Em seguida foi a vez de Lino Oviedo, candidato pela União Nacional de Cidadãos Éticos (Unace). Oviedo afirmou que hoje é um dia importante. "O Paraguai tem que estar no século 21, o Paraguai ainda está no século 20", disse, acrescentando que "está na hora de reconstruir o país para desenvolver sua economia e suas instituições".

Ele também admitiu a possibilidade de fraudes, mas ressaltou que todos os partidos puderam indicar fiscais para os mais de 900 locais de voto. "Pode haver desconfiança, desconfiança não é delito, mas para isso tem as medidas cautelares, você tem representantes nomeados em todas as partes, todos os países enviaram, e se não enviaram representantes para cuidar do voto, porque depois vão falar que houve fraude?".

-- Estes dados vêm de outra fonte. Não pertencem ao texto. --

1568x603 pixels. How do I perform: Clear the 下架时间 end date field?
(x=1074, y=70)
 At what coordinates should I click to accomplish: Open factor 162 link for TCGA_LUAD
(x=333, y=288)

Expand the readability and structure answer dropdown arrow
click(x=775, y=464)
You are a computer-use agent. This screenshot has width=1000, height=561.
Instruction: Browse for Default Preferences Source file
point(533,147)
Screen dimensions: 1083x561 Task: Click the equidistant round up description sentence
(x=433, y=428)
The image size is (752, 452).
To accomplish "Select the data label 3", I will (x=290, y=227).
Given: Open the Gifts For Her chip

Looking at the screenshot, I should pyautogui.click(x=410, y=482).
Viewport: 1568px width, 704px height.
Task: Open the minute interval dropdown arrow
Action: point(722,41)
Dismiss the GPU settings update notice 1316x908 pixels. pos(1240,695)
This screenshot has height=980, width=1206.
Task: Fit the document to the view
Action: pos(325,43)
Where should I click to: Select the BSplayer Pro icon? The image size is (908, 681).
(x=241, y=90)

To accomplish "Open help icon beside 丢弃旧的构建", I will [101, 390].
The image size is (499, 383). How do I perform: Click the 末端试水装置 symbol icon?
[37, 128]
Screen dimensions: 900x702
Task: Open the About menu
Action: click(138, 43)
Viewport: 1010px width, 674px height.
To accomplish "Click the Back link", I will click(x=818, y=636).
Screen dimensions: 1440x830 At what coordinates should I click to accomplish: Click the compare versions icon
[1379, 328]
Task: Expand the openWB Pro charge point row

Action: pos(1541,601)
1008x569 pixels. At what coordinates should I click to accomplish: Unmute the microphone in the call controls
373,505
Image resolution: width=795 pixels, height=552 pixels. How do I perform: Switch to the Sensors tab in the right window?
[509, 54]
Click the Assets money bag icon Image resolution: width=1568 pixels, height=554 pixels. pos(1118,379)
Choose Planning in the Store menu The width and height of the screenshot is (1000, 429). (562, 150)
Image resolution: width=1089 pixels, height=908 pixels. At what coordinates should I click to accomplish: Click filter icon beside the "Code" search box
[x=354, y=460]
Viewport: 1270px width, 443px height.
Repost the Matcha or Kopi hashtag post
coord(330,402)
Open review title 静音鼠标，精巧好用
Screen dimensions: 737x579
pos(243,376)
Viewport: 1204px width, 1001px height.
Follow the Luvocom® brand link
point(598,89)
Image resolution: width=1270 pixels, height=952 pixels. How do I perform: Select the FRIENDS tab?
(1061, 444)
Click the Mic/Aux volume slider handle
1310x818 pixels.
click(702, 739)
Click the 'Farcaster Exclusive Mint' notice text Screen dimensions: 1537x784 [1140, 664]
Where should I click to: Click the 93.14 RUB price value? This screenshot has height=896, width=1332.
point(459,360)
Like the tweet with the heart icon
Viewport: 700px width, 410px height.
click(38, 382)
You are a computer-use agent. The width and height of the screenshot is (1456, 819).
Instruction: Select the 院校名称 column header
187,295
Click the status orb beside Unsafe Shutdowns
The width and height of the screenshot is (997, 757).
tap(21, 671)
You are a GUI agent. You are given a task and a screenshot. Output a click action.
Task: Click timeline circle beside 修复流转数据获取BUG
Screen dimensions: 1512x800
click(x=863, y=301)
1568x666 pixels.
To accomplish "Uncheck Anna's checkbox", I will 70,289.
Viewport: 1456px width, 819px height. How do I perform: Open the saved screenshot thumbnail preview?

A última a votar foi Blanca Ovelar, da Associação Nacional Republicana (ANR), Partido Colorado, em um colégio no centro da cidade. Ela também ressaltou a importância das eleições de hoje. "Entramos na era democrática real, porque vamos ter uma alternância real com uma mulher presidente e todos os candidatos que quiseram se candidatar puderam fazer isso", disse.

O clima de votação está tranqüilo em vários lugares da capital paraguaia. De acordo com a imprensa local, alguns colégios eleitorais apresentaram atraso no início dos trabalho e em alguns locais já se fala em fraude no preenchimento das cédulas.

Manuel Paredes, eleitor, diz que espera que a votação seja tranqüila e que as pessoas possam ir às urnas eleger o candidato de sua preferência.

Além dos observadores internacionais, jovens da organização Transparência Paraguai também trabalham como observadores e acompanham todos os locais de votação.